Work task. Can you print every one of the following records word for word, leaving nothing out and changing nothing?

Records for processing.
○ ○ ○ ○ ○

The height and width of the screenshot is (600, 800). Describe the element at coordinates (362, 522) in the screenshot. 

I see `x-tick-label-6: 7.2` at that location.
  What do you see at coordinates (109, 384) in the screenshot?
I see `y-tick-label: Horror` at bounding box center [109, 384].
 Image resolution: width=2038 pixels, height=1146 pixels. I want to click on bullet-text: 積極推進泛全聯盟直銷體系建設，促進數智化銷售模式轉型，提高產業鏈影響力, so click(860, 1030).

○ ○ ○ ○ ○

Exercise answer.
The height and width of the screenshot is (600, 800). Describe the element at coordinates (362, 522) in the screenshot. 

I see `x-tick-label-6: 7.2` at that location.
  What do you see at coordinates (109, 384) in the screenshot?
I see `y-tick-label: Horror` at bounding box center [109, 384].
 Image resolution: width=2038 pixels, height=1146 pixels. I want to click on bullet-text: 積極推進泛全聯盟直銷體系建設，促進數智化銷售模式轉型，提高產業鏈影響力, so click(860, 1030).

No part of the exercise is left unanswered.